Item parameters are extracted from the following probability distributions:
discrimination: \(N(1.2, 0.25)\)
difficulty: \(N(0, 1)\)
pseudo-guessing: \(N(0.25, 0.02)\)
upper asymptote: \(U(0.94, 1)\)
- Parameters:
n – how many items are to be generated
itemtype – either
1PL
,2PL
,3PL
or4PL
for the one-, two-, three- or four-parameter logistic modelcorr – the correlation between item discrimination and difficulty.
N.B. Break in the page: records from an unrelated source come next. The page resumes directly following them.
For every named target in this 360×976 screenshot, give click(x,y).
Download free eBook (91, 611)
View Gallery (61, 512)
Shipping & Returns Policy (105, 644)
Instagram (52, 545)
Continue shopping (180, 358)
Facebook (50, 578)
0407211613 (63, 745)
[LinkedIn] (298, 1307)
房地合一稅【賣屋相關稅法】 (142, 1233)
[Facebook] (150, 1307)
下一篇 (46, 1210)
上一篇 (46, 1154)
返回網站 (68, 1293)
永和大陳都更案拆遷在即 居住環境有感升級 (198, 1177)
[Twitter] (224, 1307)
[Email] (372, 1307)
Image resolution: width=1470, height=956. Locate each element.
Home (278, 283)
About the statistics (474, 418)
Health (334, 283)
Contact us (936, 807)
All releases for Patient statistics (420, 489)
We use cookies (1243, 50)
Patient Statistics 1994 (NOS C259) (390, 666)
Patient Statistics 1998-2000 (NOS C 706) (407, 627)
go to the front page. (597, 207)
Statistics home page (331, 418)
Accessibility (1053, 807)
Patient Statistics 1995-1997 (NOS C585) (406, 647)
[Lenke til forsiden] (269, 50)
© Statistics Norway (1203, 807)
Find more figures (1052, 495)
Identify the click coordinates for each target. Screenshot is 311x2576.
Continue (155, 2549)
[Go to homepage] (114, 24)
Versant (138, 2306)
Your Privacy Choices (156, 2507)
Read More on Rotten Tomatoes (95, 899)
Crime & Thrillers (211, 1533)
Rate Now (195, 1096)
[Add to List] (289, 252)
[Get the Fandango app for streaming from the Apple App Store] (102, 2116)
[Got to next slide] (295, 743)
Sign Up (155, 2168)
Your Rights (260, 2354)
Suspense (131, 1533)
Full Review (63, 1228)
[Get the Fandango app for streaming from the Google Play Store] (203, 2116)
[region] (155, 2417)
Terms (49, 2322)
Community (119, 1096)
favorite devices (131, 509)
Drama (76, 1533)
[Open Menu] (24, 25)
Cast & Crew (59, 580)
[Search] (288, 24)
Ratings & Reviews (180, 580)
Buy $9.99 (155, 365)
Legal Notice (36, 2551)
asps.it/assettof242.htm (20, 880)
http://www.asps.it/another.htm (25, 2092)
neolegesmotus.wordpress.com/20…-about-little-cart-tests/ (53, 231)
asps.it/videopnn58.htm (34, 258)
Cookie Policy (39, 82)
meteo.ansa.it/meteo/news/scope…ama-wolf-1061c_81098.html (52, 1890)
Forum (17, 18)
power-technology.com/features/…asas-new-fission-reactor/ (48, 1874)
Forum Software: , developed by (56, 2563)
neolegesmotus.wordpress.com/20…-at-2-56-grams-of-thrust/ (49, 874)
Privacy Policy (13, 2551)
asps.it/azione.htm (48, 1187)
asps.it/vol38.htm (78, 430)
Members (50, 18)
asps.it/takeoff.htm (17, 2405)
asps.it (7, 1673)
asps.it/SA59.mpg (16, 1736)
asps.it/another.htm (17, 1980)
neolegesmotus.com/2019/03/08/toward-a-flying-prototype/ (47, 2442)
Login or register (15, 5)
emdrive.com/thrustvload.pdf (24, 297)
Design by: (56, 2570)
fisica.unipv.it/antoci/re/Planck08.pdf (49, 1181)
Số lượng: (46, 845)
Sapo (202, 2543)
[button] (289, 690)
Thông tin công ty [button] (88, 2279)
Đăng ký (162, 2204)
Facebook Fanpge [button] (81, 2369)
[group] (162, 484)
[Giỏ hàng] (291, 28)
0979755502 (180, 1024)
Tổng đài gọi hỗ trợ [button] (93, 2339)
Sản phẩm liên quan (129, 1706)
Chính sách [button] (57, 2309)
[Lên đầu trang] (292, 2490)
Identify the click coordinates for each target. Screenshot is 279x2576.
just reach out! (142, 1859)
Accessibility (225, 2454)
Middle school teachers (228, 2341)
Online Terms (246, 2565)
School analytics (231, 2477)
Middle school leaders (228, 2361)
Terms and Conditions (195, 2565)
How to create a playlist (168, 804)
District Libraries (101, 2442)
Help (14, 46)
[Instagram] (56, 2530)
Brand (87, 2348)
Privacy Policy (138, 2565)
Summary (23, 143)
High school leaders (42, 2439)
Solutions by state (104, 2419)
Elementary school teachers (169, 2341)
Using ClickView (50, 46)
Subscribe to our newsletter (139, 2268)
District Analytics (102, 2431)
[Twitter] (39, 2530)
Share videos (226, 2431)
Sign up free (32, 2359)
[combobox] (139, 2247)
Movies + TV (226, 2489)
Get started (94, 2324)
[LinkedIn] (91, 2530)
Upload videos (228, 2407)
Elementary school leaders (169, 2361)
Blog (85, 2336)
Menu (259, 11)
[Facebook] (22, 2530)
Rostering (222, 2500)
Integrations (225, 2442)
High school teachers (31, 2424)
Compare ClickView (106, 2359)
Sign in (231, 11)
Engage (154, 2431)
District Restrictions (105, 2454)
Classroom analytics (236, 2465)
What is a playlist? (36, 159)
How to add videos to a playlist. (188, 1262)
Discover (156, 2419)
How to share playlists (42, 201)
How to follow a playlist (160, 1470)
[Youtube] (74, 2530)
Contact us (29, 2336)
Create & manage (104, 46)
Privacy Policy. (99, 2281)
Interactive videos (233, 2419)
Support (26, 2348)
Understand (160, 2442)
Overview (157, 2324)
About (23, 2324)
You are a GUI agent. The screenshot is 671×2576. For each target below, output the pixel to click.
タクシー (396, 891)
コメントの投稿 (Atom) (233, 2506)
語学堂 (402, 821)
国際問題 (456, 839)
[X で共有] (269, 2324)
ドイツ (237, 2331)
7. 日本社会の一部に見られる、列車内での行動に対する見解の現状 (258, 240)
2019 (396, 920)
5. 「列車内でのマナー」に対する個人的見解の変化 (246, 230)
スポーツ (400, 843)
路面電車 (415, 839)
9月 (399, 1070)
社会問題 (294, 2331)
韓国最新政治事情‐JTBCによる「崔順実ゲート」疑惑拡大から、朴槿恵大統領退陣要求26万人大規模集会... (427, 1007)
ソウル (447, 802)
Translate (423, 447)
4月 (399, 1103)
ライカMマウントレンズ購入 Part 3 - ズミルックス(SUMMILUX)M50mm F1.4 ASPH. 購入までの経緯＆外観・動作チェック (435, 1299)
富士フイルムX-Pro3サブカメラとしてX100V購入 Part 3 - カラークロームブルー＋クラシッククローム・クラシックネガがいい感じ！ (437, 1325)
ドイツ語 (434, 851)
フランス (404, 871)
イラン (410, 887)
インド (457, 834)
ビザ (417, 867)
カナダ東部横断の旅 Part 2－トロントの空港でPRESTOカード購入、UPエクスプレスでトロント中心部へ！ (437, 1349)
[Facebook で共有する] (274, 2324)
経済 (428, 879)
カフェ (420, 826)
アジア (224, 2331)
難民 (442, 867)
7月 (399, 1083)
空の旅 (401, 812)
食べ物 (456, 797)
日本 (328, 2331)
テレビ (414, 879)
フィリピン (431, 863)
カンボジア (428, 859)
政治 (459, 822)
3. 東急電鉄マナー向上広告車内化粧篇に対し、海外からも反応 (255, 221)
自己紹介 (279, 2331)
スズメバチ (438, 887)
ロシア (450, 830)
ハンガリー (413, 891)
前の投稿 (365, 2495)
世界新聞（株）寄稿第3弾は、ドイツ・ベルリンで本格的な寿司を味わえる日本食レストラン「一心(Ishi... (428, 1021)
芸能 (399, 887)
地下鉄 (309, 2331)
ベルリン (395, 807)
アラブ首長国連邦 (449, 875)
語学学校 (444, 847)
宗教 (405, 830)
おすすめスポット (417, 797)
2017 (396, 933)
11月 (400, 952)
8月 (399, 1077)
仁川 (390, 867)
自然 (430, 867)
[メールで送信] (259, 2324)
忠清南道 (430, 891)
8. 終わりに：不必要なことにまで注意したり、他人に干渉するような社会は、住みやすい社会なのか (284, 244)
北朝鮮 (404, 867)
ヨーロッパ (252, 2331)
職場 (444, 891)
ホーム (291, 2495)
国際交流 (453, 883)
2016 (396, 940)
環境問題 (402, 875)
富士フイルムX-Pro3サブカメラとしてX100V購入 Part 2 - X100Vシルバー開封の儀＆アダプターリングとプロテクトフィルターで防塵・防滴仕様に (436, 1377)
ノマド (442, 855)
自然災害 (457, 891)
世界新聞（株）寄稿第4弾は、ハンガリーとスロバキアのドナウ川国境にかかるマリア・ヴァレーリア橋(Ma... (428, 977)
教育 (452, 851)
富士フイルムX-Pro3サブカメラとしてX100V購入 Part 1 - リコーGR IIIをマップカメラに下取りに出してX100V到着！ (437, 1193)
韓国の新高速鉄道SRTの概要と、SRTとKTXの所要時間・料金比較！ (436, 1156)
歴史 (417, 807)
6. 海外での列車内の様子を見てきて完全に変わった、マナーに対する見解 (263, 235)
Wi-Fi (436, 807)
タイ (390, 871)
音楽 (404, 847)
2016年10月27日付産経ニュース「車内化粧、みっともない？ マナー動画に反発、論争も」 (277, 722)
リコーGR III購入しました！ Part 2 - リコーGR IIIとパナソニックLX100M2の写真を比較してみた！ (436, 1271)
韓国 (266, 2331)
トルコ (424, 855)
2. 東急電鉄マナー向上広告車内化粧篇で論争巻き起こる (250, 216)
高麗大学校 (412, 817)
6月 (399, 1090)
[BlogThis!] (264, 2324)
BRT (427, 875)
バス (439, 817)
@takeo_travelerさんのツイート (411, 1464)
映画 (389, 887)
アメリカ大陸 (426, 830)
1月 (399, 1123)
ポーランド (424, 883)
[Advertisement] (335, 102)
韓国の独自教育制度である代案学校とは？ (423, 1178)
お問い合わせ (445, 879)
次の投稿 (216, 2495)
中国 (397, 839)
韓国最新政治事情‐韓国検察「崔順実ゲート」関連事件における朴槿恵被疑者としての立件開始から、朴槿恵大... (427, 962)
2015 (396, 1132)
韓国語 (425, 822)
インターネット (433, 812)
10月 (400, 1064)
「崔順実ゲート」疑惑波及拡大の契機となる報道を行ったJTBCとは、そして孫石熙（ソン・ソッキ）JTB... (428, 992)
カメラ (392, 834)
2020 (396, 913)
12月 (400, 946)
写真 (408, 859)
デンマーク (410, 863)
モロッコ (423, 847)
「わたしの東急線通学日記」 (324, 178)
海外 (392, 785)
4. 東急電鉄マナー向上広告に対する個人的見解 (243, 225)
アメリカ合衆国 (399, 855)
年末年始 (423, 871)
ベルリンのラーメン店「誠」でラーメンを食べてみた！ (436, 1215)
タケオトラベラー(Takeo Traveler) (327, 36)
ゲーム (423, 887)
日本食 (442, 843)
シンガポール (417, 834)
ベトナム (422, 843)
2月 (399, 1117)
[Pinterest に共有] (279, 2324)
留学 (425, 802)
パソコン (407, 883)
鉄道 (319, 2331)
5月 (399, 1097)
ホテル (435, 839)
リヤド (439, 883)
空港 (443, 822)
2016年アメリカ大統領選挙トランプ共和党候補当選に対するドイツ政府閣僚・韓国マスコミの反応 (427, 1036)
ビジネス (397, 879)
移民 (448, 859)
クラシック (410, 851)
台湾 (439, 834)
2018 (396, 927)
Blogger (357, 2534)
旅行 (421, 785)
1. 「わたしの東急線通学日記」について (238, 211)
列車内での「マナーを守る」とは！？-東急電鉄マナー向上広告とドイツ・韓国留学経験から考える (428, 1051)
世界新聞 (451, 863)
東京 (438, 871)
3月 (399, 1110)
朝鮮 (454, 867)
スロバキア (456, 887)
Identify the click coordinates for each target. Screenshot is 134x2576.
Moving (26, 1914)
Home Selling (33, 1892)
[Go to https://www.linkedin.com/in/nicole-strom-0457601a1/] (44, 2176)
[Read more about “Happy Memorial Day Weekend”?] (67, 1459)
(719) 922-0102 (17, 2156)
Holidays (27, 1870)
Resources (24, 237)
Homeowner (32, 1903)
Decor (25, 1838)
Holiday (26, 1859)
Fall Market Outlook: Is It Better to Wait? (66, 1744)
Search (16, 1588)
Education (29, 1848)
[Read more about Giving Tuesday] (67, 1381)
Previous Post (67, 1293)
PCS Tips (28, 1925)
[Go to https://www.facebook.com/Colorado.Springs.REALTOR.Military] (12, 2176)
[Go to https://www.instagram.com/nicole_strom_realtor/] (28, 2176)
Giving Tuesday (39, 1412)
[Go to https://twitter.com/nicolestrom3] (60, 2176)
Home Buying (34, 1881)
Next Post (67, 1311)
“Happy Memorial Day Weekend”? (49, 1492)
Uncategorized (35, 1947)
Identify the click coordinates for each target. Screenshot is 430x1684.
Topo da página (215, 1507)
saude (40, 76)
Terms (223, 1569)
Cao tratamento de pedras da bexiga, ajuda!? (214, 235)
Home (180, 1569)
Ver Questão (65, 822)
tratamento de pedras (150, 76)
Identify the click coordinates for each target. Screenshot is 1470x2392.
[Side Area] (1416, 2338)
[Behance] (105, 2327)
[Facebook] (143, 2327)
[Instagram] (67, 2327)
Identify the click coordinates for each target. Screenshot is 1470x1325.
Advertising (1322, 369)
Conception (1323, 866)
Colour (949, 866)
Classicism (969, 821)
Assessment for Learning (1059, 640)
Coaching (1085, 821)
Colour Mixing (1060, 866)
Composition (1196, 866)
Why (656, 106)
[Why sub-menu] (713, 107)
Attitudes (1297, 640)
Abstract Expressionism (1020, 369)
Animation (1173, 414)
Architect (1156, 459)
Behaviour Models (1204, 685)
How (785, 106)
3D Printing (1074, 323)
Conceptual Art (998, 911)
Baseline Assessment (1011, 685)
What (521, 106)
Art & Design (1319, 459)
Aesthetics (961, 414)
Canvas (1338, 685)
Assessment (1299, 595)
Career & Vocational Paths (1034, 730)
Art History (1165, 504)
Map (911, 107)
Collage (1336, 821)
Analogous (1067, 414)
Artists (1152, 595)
If
itemtype == '1PL'
, it is ignored.
- Returns:
an
n x 4
numerical matrix containing item parameters- Return type:
>>> generate_item_bank(5, '1PL') >>> generate_item_bank(5, '2PL') >>> generate_item_bank(5, '3PL') >>> generate_item_bank(5, '4PL') >>> generate_item_bank(5, '4PL', corr=0)
- catsim.cat.mse(actual: List[float] | ndarray, predicted: List[float] | ndarray) float [source]
Mean squared error, a value used when measuring the precision with which a computerized adaptive test estimates examinees abilities [Chang2001]. The value is computed as:
\[MSE = \frac{\sum_{i=1}^{N} (\hat{\theta}_i - \theta_{i})^2}{N}\]where \(\hat{\theta}_i\) is examinee \(i\) estimated ability and \(\hat{\theta}_i\) is examinee \(i\) actual ability.
- Parameters:
actual – a list or 1-D numpy array containing the true ability values
predicted – a list or 1-D numpy array containing the estimated ability values
- Returns:
the mean squared error between the predicted values and actual values.
- catsim.cat.overlap_rate(usages: ndarray, test_size: int) float [source]
Test overlap rate, an average measure of how much of the test two examinees take is equal [Bar10]. It is given by:
\[T=\frac{N}{Q}S_{r}^2 + \frac{Q}{N}\]If, for example \(T = 0.5\), it means that the tests of two random examinees have 50% of equal items.
- Parameters:
usages – a list or numpy.ndarray containing the number of times each item was used in the tests.
test_size – an integer informing the number of items in a test.
- Returns:
test overlap rate.
- catsim.cat.rmse(actual: List[float] | ndarray, predicted: List[float] | ndarray) float [source]
Root mean squared error, a common value used when measuring the precision with which a computerized adaptive test estimates examinees abilities [Bar10]. The value is computed as:
\[RMSE = \sqrt{\frac{\sum_{i=1}^{N} (\hat{\theta}_i - \theta_{i})^2}{N}}\]where \(\hat{\theta}_i\) is examinee \(i\) estimated ability and \(\hat{\theta}_i\) is examinee \(i\) actual ability.
- Parameters:
actual – a list or 1-D numpy array containing the true ability values
predicted – a list or 1-D numpy array containing the estimated ability values
- Returns:
the root mean squared error between the predicted values and actual values.